For Men With Low-Risk Prostate Cancer, Active Surveillance Does Not Cause More Stress


For men with positive needle biopsy for prostate cancer, active surveillance (AS) did not negatively impact their quality-of-life compared with men who had a negative prostate needle biopsy.

Jennifer Cullen, PhD, MPH

A study by researchers with the US Department of Defense Center for Prostate Disease Research (CPDR) Multicenter National Database has found that for men with positive needle biopsy for prostate cancer, active surveillance (AS) did not negatively impact their quality-of-life compared with men who had a negative prostate needle biopsy.

These findings suggest that a more conservative treatment approach was not a stress point for these individuals with low-risk disease.

“We found that there were really no quality-of-life differences between these two groups of men, which was a nice surprise,” said lead author Jennifer Cullen, PhD, MPH, director of the CPDR Epidemiological Research Program. “We were concerned that those who had cancer would have worse mental health, because of a confirmed cancer diagnosis.”

The findings suggest that AS “is a reasonable option in low-risk patients in terms of promoting and maintaining a high level of quality of life relative to those patients without cancer,” Cullen said.

Data for the years 2007-2014 were evaluated. Of the 1204 individuals who met study eligibility requirements, 420 (35%) had a negative prostate needle biopsy (noncancer group) and 787 (65%) had a positive prostate needle biopsy for cancer. Of the men with a positive finding, 411 (52%) were diagnosed with low-risk prostate cancer, 89 of whom were placed on AS.

Cullen and researchers used two questionnaires with established validity and reliability—EPIC, a prostate cancer specific instrument, and SF-36, a general health assessment test to determine health-related quality-of-life (HRQoL) measures. Findings were assessed at biopsy (baseline) and annually for up to 3 years. The researchers said they undertook the study because it is poorly understood how HRQoL of men who select AS compares with the HRQoL of men at similar risk, but without prostate cancer.

“In our study, we focused on two patient subsets—one group that was biopsied was found to not have cancer. The other group had cancer but was at such low risk that it was a comfortable option for the physician to advise the patient that he was eligible for active surveillance,” said Cullen, a research assistant professor in the department of surgery at the Uniformed Services University of the Health Sciences.

EPIC measures four paired subscales: urinary, sexual, bowel, and hormonal function and bother. SF-36 measures eight subscales that can be combined into physical and mental component summary scores. Both tests offer subscale scores that range from 0 to 100, with higher scores indicating better HRQoL. HRQoL surveys were administered before or after biopsy (baseline), and at 3, 6, 12, 18, 24, 30, and 36 months after a positive biopsy or 12, 24, and 36 months after a negative biopsy. The researchers reported that only baseline surveys and those from 12-, 24-, and 36-month points were included in the analysis.

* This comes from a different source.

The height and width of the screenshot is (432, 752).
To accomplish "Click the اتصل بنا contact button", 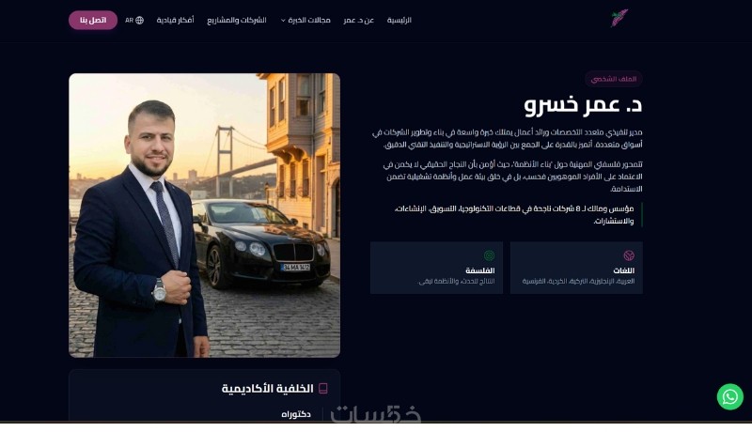I will pyautogui.click(x=93, y=20).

The researchers found that the only time HRQoL trends differed were for urinary function and mental health subscales, with the group undergoing AS reporting additional decreases of approximately two points per year. Cullen and colleagues attributed this finding as a regression to the mean, particularly with regard to urinary functions, which was higher in the AS group at baseline. They reported that the changes did not result in statistically significant or clinically meaningful differences in adjusted mean scores of these subscales at 3 years.

The decision for a patient to choose active surveillance is a complex one, said Cullen. “A number of factors go into the decision. It could be that the physician strongly recommends it, the patient may have a preference to avoid surgery or radiation therapy, or the patient’s spouse might recommend against surgery or radiation therapy.”

She added that surgery and radiation can result in sexual, urinary, and bowel dysfunction, “so there are serious consequences in pursuing aggressive treatment. A man in his 50s or 60s may want to delay treatment because of those adverse events that affect these core functions,” she said.

The interplay between patient and clinicians is important, and Cullen pointed out that “all of the patients who participated were seen in a multidisciplinary clinic where they have a chance to meet with a radiation oncologist, surgical oncologist, and even a nurse educator.” All the health team members had a chance to meet, and all treatment options were on the table, she said.

However, this setting could have biased the results, she cautioned, because the general population does not always have the same level of access to healthcare facilities and consistency in follow-up care, as in the military population who participated in the study. In addition, armed forces personnel tend to be “very loyal to this health system, so we don’t see the high rates of attrition that might occur outside of this military cohort.”

“We know overwhelmingly that most men with a prostate cancer diagnosis are going to have a positive outcome. I’m confident in saying that their quality of life remains high during the 3-year period after diagnosis,” she said. “But because this is one study that examined one military cohort, more studies should be undertaken to repeat the analysis,” Cullen concluded.

Pham KN, Cullen J, Hurwitz LM, et al. Prospective quality of life in men choosing active surveillance compared to those biopsied but not diagnosis with prostate cancer. J Urol. 2016;196(2):392-398.